Start of Material for this exercise

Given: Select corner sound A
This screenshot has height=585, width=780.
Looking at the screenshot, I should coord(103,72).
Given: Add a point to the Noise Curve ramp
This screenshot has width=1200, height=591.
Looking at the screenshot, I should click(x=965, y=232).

End of Material for this exercise
Start of Material for this exercise

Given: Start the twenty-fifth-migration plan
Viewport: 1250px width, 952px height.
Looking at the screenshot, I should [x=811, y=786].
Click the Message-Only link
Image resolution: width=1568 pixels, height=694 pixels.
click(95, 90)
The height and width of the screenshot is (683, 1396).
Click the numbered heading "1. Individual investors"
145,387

End of Material for this exercise
Start of Material for this exercise

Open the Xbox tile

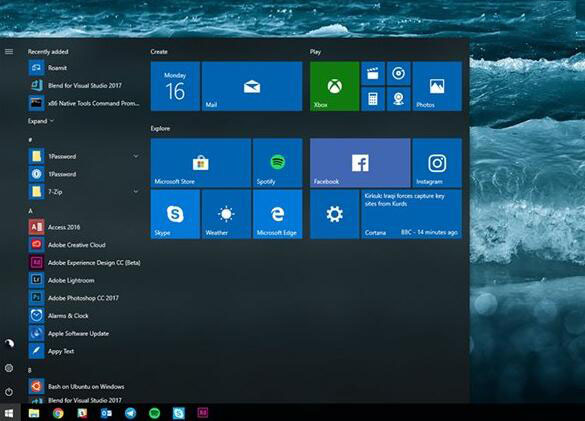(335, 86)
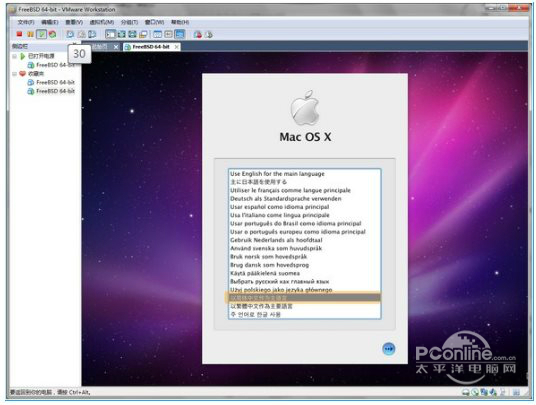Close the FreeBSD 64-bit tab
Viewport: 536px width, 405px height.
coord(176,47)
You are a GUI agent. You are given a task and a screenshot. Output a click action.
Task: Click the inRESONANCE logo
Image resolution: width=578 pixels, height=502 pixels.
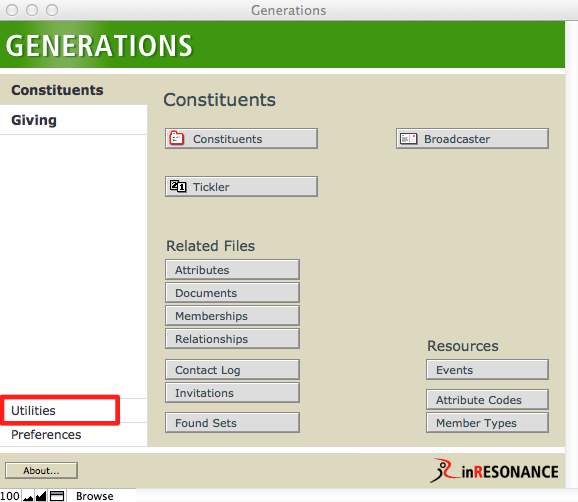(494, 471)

End of Material for this exercise

▶ Task description:
Copy out the range of lines above starting at the line with "Viewport: 1250px width, 952px height." and ending at the line with "The height and", exactly and including both.

▶ Finished exercise:
Viewport: 1250px width, 952px height.
Looking at the screenshot, I should [x=811, y=786].
Click the Message-Only link
Image resolution: width=1568 pixels, height=694 pixels.
click(95, 90)
The height and width of the screenshot is (683, 1396).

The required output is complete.